BEGIN Supplied material

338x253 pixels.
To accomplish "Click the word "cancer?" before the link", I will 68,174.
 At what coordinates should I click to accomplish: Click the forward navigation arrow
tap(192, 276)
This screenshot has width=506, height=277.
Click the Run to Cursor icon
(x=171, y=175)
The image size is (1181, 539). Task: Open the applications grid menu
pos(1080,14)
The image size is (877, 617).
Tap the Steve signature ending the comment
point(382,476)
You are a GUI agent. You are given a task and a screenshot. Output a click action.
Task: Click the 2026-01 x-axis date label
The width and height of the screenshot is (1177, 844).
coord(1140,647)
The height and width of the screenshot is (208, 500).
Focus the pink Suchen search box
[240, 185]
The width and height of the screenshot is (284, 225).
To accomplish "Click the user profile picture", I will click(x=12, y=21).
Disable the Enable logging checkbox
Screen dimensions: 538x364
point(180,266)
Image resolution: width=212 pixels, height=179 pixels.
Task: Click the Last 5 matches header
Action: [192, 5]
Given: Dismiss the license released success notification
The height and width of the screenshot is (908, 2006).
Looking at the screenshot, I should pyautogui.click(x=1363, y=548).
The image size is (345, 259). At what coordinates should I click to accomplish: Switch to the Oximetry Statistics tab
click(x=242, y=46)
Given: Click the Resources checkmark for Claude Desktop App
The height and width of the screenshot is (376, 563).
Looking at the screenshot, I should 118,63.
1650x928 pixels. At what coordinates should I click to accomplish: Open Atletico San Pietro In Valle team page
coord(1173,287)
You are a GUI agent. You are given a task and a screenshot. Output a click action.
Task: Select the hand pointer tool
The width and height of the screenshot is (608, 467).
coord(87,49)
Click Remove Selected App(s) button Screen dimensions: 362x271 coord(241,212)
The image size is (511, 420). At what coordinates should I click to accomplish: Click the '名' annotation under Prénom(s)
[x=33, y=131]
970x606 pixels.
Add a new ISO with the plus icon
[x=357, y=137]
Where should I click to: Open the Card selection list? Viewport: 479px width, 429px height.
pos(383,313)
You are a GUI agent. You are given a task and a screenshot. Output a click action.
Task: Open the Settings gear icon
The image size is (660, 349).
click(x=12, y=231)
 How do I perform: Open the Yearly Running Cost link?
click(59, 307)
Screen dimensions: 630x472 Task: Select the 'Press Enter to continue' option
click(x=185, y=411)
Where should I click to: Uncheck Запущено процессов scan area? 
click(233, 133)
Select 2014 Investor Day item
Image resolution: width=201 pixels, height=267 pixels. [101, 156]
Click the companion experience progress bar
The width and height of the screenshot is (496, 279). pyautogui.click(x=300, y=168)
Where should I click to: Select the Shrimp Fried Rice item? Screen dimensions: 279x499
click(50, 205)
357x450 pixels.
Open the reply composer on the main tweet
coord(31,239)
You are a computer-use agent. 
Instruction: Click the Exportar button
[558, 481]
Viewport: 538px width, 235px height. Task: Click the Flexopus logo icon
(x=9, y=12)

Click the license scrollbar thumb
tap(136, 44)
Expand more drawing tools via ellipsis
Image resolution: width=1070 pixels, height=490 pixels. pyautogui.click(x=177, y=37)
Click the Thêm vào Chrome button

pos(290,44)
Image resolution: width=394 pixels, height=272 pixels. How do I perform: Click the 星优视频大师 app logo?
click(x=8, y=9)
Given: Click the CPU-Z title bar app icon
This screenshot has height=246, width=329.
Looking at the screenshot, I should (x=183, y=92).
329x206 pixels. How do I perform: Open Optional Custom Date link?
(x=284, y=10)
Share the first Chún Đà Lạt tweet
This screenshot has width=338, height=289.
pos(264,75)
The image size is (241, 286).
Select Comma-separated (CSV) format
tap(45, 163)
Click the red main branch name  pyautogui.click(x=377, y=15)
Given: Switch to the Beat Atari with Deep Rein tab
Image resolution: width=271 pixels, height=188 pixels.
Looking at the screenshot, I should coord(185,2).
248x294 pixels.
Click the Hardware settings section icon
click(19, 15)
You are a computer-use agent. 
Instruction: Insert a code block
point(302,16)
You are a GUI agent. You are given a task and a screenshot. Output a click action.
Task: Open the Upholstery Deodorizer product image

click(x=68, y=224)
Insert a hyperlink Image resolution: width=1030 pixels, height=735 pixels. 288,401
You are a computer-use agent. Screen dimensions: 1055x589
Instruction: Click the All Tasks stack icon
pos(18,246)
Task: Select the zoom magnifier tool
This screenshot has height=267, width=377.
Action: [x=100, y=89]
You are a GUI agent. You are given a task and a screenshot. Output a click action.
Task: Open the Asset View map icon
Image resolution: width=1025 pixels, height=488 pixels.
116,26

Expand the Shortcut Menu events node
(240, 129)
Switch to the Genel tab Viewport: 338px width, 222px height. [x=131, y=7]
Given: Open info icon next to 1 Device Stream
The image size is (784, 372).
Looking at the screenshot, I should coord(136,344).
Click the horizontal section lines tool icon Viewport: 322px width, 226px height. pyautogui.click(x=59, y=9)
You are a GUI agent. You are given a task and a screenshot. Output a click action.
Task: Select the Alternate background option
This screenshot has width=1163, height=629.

END Supplied material

For this exercise, all the data must be repeated exactly.

338x253 pixels.
To accomplish "Click the word "cancer?" before the link", I will 68,174.
 At what coordinates should I click to accomplish: Click the forward navigation arrow
tap(192, 276)
This screenshot has width=506, height=277.
Click the Run to Cursor icon
(x=171, y=175)
The image size is (1181, 539). Task: Open the applications grid menu
pos(1080,14)
The image size is (877, 617).
Tap the Steve signature ending the comment
point(382,476)
You are a GUI agent. You are given a task and a screenshot. Output a click action.
Task: Click the 2026-01 x-axis date label
The width and height of the screenshot is (1177, 844).
coord(1140,647)
The height and width of the screenshot is (208, 500).
Focus the pink Suchen search box
[240, 185]
The width and height of the screenshot is (284, 225).
To accomplish "Click the user profile picture", I will click(x=12, y=21).
Disable the Enable logging checkbox
Screen dimensions: 538x364
point(180,266)
Image resolution: width=212 pixels, height=179 pixels.
Task: Click the Last 5 matches header
Action: [192, 5]
Given: Dismiss the license released success notification
The height and width of the screenshot is (908, 2006).
Looking at the screenshot, I should pyautogui.click(x=1363, y=548).
The image size is (345, 259). At what coordinates should I click to accomplish: Switch to the Oximetry Statistics tab
click(x=242, y=46)
Given: Click the Resources checkmark for Claude Desktop App
The height and width of the screenshot is (376, 563).
Looking at the screenshot, I should 118,63.
1650x928 pixels. At what coordinates should I click to accomplish: Open Atletico San Pietro In Valle team page
coord(1173,287)
You are a GUI agent. You are given a task and a screenshot. Output a click action.
Task: Select the hand pointer tool
The width and height of the screenshot is (608, 467).
coord(87,49)
Click Remove Selected App(s) button Screen dimensions: 362x271 coord(241,212)
The image size is (511, 420). At what coordinates should I click to accomplish: Click the '名' annotation under Prénom(s)
[x=33, y=131]
970x606 pixels.
Add a new ISO with the plus icon
[x=357, y=137]
Where should I click to: Open the Card selection list? Viewport: 479px width, 429px height.
pos(383,313)
You are a GUI agent. You are given a task and a screenshot. Output a click action.
Task: Open the Settings gear icon
The image size is (660, 349).
click(x=12, y=231)
 How do I perform: Open the Yearly Running Cost link?
click(59, 307)
Screen dimensions: 630x472 Task: Select the 'Press Enter to continue' option
click(x=185, y=411)
Where should I click to: Uncheck Запущено процессов scan area? 
click(233, 133)
Select 2014 Investor Day item
Image resolution: width=201 pixels, height=267 pixels. [101, 156]
Click the companion experience progress bar
The width and height of the screenshot is (496, 279). pyautogui.click(x=300, y=168)
Where should I click to: Select the Shrimp Fried Rice item? Screen dimensions: 279x499
click(50, 205)
357x450 pixels.
Open the reply composer on the main tweet
coord(31,239)
You are a computer-use agent. 
Instruction: Click the Exportar button
[558, 481]
Viewport: 538px width, 235px height. Task: Click the Flexopus logo icon
(x=9, y=12)

Click the license scrollbar thumb
tap(136, 44)
Expand more drawing tools via ellipsis
Image resolution: width=1070 pixels, height=490 pixels. pyautogui.click(x=177, y=37)
Click the Thêm vào Chrome button

pos(290,44)
Image resolution: width=394 pixels, height=272 pixels. How do I perform: Click the 星优视频大师 app logo?
click(x=8, y=9)
Given: Click the CPU-Z title bar app icon
This screenshot has height=246, width=329.
Looking at the screenshot, I should (x=183, y=92).
329x206 pixels. How do I perform: Open Optional Custom Date link?
(x=284, y=10)
Share the first Chún Đà Lạt tweet
This screenshot has width=338, height=289.
pos(264,75)
The image size is (241, 286).
Select Comma-separated (CSV) format
tap(45, 163)
Click the red main branch name  pyautogui.click(x=377, y=15)
Given: Switch to the Beat Atari with Deep Rein tab
Image resolution: width=271 pixels, height=188 pixels.
Looking at the screenshot, I should coord(185,2).
248x294 pixels.
Click the Hardware settings section icon
click(19, 15)
You are a computer-use agent. 
Instruction: Insert a code block
point(302,16)
You are a GUI agent. You are given a task and a screenshot. Output a click action.
Task: Open the Upholstery Deodorizer product image

click(x=68, y=224)
Insert a hyperlink Image resolution: width=1030 pixels, height=735 pixels. 288,401
You are a computer-use agent. Screen dimensions: 1055x589
Instruction: Click the All Tasks stack icon
pos(18,246)
Task: Select the zoom magnifier tool
This screenshot has height=267, width=377.
Action: [x=100, y=89]
You are a GUI agent. You are given a task and a screenshot. Output a click action.
Task: Open the Asset View map icon
Image resolution: width=1025 pixels, height=488 pixels.
116,26

Expand the Shortcut Menu events node
(240, 129)
Switch to the Genel tab Viewport: 338px width, 222px height. [x=131, y=7]
Given: Open info icon next to 1 Device Stream
The image size is (784, 372).
Looking at the screenshot, I should coord(136,344).
Click the horizontal section lines tool icon Viewport: 322px width, 226px height. pyautogui.click(x=59, y=9)
You are a GUI agent. You are given a task and a screenshot. Output a click action.
Task: Select the Alternate background option
This screenshot has width=1163, height=629.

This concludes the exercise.